## WHAT THE TASK REQUIRES:
The response should consist of the data reproduced word for word.
═══ GIVEN DATA ═══
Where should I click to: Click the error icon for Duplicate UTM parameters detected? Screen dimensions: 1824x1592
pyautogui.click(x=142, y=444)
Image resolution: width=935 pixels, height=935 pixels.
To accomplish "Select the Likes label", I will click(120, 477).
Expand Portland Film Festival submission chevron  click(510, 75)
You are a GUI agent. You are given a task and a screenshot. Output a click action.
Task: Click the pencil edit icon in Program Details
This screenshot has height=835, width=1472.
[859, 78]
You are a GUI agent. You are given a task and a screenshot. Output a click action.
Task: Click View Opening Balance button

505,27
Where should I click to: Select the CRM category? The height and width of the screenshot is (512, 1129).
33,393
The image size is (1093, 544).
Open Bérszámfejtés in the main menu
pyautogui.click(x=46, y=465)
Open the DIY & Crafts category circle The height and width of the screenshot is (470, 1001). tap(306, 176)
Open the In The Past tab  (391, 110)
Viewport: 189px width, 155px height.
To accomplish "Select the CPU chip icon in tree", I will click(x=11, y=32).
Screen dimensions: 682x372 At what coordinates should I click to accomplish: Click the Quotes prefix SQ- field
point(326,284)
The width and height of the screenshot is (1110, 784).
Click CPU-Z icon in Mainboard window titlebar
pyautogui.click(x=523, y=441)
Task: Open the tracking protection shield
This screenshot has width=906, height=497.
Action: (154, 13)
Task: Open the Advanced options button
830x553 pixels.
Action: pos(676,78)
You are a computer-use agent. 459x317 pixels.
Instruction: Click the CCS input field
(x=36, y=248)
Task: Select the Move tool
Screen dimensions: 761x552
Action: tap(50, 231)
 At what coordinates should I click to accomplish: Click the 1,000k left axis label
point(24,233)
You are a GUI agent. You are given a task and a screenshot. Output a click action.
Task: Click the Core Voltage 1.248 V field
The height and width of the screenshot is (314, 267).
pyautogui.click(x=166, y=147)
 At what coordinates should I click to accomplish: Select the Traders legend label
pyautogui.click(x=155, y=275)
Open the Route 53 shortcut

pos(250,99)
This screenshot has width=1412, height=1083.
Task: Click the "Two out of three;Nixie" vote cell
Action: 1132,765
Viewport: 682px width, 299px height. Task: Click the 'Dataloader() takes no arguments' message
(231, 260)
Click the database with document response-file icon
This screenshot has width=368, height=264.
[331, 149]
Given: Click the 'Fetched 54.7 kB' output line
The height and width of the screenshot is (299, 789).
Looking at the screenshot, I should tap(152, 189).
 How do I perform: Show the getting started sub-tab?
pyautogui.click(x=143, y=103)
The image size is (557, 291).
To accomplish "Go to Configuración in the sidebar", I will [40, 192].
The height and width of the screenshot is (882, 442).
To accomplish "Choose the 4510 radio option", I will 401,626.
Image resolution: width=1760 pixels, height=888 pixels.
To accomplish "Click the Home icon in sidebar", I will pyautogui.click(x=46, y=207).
═══
## EXERCISE RESPONSE:
Where should I click to: Click the error icon for Duplicate UTM parameters detected? Screen dimensions: 1824x1592
pyautogui.click(x=142, y=444)
Image resolution: width=935 pixels, height=935 pixels.
To accomplish "Select the Likes label", I will click(120, 477).
Expand Portland Film Festival submission chevron  click(510, 75)
You are a GUI agent. You are given a task and a screenshot. Output a click action.
Task: Click the pencil edit icon in Program Details
This screenshot has height=835, width=1472.
[859, 78]
You are a GUI agent. You are given a task and a screenshot. Output a click action.
Task: Click View Opening Balance button

505,27
Where should I click to: Select the CRM category? The height and width of the screenshot is (512, 1129).
33,393
The image size is (1093, 544).
Open Bérszámfejtés in the main menu
pyautogui.click(x=46, y=465)
Open the DIY & Crafts category circle The height and width of the screenshot is (470, 1001). tap(306, 176)
Open the In The Past tab  (391, 110)
Viewport: 189px width, 155px height.
To accomplish "Select the CPU chip icon in tree", I will click(x=11, y=32).
Screen dimensions: 682x372 At what coordinates should I click to accomplish: Click the Quotes prefix SQ- field
point(326,284)
The width and height of the screenshot is (1110, 784).
Click CPU-Z icon in Mainboard window titlebar
pyautogui.click(x=523, y=441)
Task: Open the tracking protection shield
This screenshot has width=906, height=497.
Action: (154, 13)
Task: Open the Advanced options button
830x553 pixels.
Action: pos(676,78)
You are a computer-use agent. 459x317 pixels.
Instruction: Click the CCS input field
(x=36, y=248)
Task: Select the Move tool
Screen dimensions: 761x552
Action: tap(50, 231)
 At what coordinates should I click to accomplish: Click the 1,000k left axis label
point(24,233)
You are a GUI agent. You are given a task and a screenshot. Output a click action.
Task: Click the Core Voltage 1.248 V field
The height and width of the screenshot is (314, 267).
pyautogui.click(x=166, y=147)
 At what coordinates should I click to accomplish: Select the Traders legend label
pyautogui.click(x=155, y=275)
Open the Route 53 shortcut

pos(250,99)
This screenshot has width=1412, height=1083.
Task: Click the "Two out of three;Nixie" vote cell
Action: 1132,765
Viewport: 682px width, 299px height. Task: Click the 'Dataloader() takes no arguments' message
(231, 260)
Click the database with document response-file icon
This screenshot has width=368, height=264.
[331, 149]
Given: Click the 'Fetched 54.7 kB' output line
The height and width of the screenshot is (299, 789).
Looking at the screenshot, I should tap(152, 189).
 How do I perform: Show the getting started sub-tab?
pyautogui.click(x=143, y=103)
The image size is (557, 291).
To accomplish "Go to Configuración in the sidebar", I will [40, 192].
The height and width of the screenshot is (882, 442).
To accomplish "Choose the 4510 radio option", I will 401,626.
Image resolution: width=1760 pixels, height=888 pixels.
To accomplish "Click the Home icon in sidebar", I will pyautogui.click(x=46, y=207).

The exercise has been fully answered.